• **Passage**:
⟨

Figure 9. Selecting the default wizard

After pressing Next, we see the Simple Fragment Content page. This page has two entries used to target our fragment on an existing plug-in. We must supply the plug-in target ID and version. We can use the Browse button to select the plug-in we want to extend.
Figure 10. Targeting the fragment

Now let's proceed to the fragment manifest editor, which is similar to the plug-in manifest editor in that it is a multipage editor with Overview, Runtime, Extensions, Extension Points, and Source pages.
Figure 11. Fragment manifest editor

Notice the tabbed pages corresponding to sections of the fragment.xml file. We will use the Runtime page to point the fragment classpath at the libraries containing our translations.
We specified the nl1.jar in the new fragment wizard, so that library is already included in the classpath of this fragment. What's missing is the inclusion of the \nl folder, plus its subfolders' contents. You can add new runtime libraries by selecting More from the Runtime Libraries section of the Overview page or by turning to the Runtime page, selecting New..., then entering the folder mask $foldername$/.
Figure 12. Fragment runtime information

Taking a look at the source page of the fragment manifest editor, we see that the PDE generates all the XML necessary to describe our plug-in fragment.
Figure 13. Fragment source

Step 6. Prepare and send domestic language materials for translation
Producing correct translations requires specific skills, which you must purchase. (Unfortunately, your four years of high school German classes do not qualify you.) There are many companies that will gladly produce professional-quality translations.

⟩

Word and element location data
⟨

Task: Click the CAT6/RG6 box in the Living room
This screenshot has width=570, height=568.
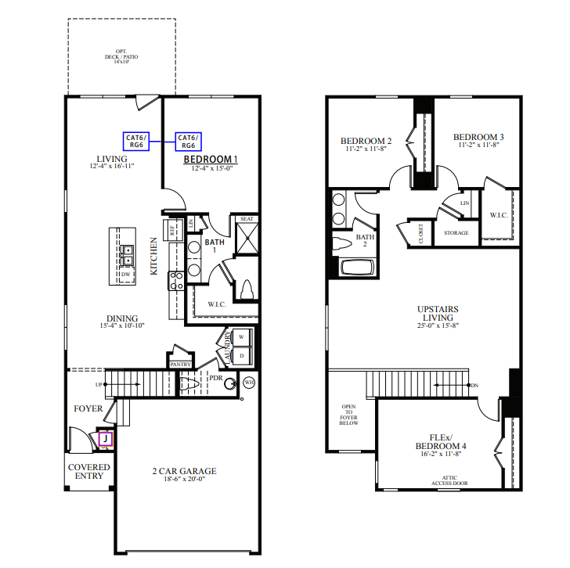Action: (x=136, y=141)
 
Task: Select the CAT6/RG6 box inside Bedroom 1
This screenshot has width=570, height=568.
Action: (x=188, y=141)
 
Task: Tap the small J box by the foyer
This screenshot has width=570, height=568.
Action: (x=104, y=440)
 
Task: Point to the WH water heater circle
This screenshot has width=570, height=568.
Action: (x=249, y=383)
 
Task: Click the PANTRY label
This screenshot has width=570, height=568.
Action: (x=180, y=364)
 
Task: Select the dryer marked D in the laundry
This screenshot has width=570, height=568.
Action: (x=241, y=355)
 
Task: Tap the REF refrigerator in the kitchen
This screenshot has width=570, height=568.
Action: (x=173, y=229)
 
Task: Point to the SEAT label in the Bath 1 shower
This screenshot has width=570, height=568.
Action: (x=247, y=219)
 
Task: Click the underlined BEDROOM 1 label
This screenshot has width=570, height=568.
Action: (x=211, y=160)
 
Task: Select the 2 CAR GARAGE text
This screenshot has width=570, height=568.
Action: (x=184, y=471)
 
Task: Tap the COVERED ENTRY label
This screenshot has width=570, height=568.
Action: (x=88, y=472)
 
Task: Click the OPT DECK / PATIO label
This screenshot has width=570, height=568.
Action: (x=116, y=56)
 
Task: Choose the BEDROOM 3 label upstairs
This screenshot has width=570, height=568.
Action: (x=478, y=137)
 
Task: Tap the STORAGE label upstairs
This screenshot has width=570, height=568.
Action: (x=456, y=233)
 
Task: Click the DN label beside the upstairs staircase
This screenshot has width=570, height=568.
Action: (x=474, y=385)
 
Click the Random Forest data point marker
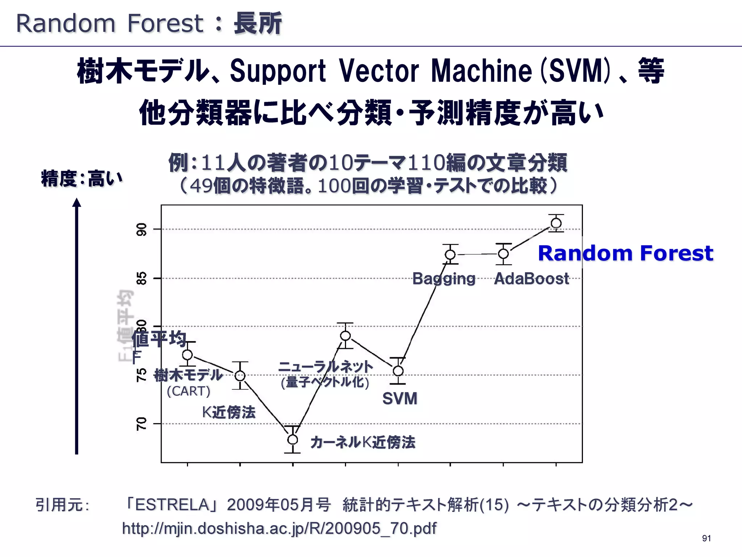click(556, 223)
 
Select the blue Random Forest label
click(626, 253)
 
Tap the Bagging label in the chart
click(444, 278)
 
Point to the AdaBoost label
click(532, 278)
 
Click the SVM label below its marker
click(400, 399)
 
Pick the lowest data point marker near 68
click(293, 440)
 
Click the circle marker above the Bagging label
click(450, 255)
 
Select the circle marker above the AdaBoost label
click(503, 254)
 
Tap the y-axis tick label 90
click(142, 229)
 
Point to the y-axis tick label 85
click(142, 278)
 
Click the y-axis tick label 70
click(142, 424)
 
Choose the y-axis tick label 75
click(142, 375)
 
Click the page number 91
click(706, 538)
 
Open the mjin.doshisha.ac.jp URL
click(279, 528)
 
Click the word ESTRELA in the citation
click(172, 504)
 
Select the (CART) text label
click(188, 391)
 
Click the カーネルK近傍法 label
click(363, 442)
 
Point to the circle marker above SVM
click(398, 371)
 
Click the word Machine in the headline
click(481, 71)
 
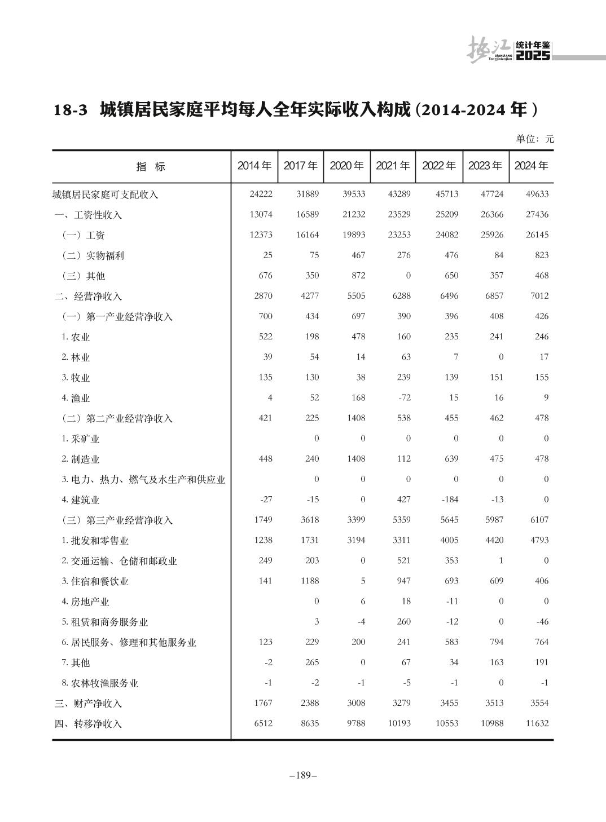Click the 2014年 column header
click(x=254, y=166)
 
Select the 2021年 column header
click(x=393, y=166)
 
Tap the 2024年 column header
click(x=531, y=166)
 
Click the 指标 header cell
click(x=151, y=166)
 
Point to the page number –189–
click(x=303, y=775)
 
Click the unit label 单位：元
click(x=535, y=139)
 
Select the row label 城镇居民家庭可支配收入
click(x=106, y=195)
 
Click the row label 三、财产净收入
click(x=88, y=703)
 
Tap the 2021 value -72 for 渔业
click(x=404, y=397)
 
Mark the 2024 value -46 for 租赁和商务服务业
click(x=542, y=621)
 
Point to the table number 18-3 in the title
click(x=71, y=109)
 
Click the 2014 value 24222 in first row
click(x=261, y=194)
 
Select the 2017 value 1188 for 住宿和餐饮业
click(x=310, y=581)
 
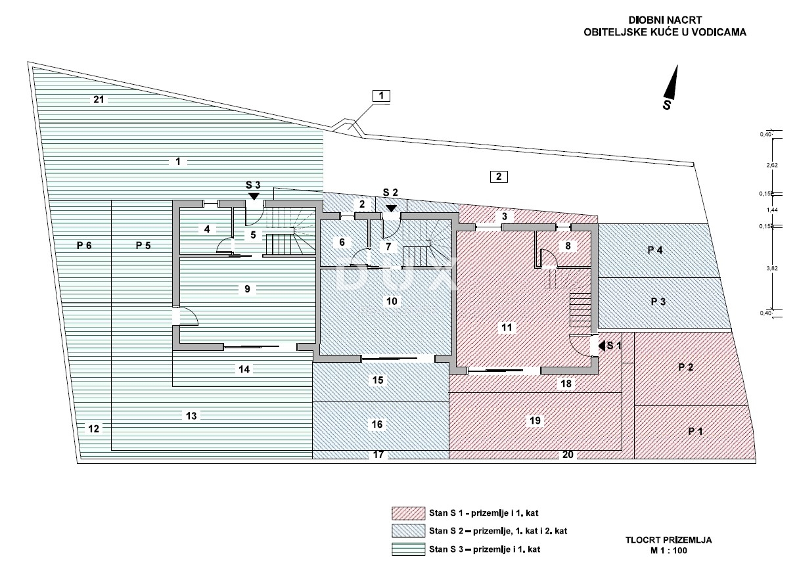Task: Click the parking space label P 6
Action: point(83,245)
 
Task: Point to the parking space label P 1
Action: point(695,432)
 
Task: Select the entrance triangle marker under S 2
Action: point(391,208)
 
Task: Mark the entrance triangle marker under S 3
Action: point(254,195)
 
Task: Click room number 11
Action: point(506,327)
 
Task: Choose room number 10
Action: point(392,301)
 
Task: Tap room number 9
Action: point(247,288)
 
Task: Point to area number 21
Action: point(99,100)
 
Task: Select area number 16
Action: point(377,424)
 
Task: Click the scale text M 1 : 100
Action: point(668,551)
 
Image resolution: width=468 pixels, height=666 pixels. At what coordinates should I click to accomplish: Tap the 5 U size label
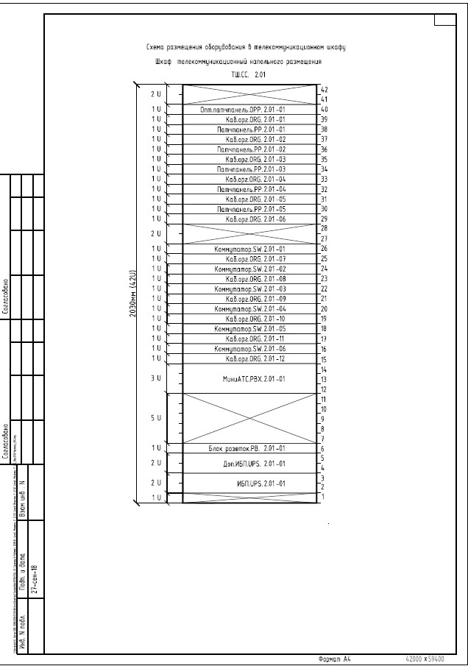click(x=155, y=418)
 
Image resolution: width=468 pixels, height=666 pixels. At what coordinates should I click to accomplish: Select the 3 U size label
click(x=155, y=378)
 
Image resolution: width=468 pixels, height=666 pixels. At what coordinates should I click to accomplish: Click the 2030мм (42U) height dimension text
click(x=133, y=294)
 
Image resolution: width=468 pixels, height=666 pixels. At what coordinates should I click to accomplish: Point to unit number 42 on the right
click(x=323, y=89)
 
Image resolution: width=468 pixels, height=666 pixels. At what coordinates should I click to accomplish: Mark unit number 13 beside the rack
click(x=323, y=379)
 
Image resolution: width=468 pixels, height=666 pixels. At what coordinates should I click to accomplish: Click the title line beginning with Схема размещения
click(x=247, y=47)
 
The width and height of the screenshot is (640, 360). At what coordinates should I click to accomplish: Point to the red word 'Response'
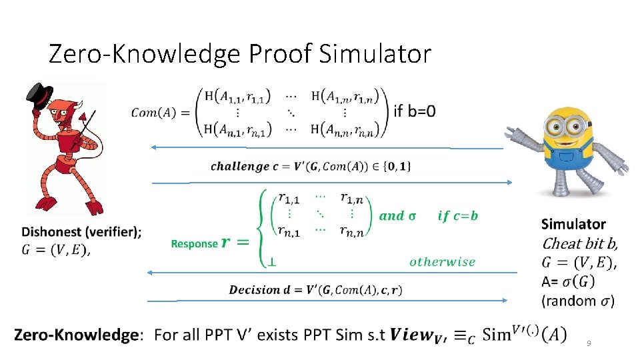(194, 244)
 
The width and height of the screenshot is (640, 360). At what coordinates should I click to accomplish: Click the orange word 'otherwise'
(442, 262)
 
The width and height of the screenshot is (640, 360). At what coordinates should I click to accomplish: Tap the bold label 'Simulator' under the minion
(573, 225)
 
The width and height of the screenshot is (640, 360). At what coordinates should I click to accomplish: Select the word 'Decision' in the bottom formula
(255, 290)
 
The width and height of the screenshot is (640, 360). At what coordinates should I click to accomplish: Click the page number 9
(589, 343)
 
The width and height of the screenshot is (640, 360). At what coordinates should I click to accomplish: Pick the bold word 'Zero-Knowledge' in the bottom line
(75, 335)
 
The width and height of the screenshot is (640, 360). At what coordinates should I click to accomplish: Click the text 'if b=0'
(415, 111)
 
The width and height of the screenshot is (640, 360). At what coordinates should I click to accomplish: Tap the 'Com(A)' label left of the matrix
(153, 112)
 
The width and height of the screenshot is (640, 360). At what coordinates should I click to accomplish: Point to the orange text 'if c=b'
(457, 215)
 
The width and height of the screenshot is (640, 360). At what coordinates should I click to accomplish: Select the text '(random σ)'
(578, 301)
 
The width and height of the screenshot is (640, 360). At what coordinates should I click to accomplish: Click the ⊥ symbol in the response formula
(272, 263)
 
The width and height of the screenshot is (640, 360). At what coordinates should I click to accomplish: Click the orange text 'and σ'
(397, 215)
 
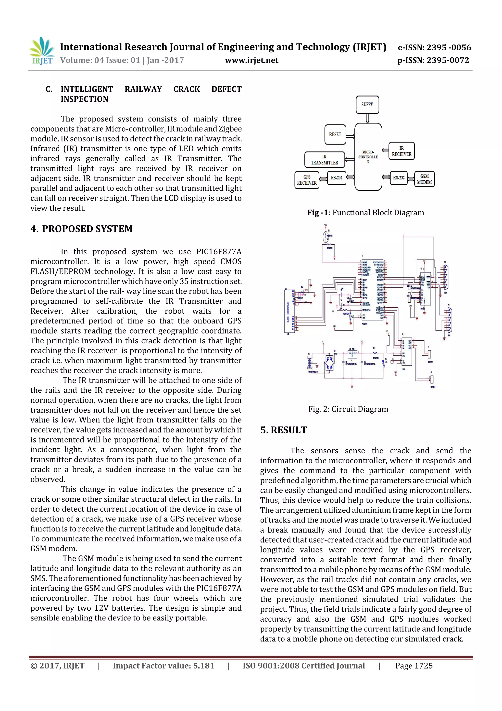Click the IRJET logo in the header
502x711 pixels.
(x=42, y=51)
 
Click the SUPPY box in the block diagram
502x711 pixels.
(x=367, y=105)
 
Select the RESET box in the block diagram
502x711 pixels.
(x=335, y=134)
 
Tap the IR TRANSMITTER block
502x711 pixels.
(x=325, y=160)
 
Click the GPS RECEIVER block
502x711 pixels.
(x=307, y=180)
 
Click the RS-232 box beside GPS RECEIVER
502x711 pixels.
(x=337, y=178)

⟩

• **Tasks to complete**:
A - In the passage on building a plug-in fragment, which page of the fragment manifest editor is used to point the fragment classpath at the libraries holding the translations?
B - Continue the passage on building a plug-in fragment and preparing translations, starting right after its last sentence.

• **Answers to the exercises**:
A - The Runtime page.

B -
For the Eclipse Platform, this step was accomplished in two phases. The first phase involved sending all the externalized text to a translation center. This first-pass translation is done out of context. The translator does not see the running product, nor do they have product-specific experience. They have tools at their disposal to help speed the translations and ensure consistency. But ultimately, they rely on translation testers to validate the running product in the target language (the second phase).
The risk and consequences of performing an out-of-context translation, the results of which are sometimes quite amusing, are discussed in Part 2.
Step 7. Repackage and validate translated materials
Now having the translated files, we reassemble them in their appropriate directories/JAR files as described in Step 5. The NL1 Fragment folder contains language versions of the plugin.properties file. After translating the HelloWorld.properties file to German, we rename it to HelloWorld_de.properties and store it in the NL1 Fragment source folder. Note that the nl\de (German) folder is new and is created manually, not by the PDE. These language-specific folders segregate the versions of nonproperties files (such as hello.xml shown below) as we add translations over time.
Figure 14. Reassembled fragment project

Be aware that the translated properties files will very likely contain accented characters that are codepage-dependent, so properties files must be converted to the ISO 8859-1 codepage expected by the PropertyResourceBundle class. The native2ascii utility (see Resources) will handle codepage conversions and insert any necessary Unicode escapes.
The term Unicode escape deserves a bit more explanation. The native2ascii conversion utility, included with the Java SDK, accepts a source encoding and produces output encoded in ISO 8859-1, plus it transforms characters outside this codepage to the notation known as Unicode escapes. This notation is \udddd, where dddd = the codepoint of the desired character in the Unicode codepage.
Here's an example. Consider the French phrase "Son père est allé à l'hôtel"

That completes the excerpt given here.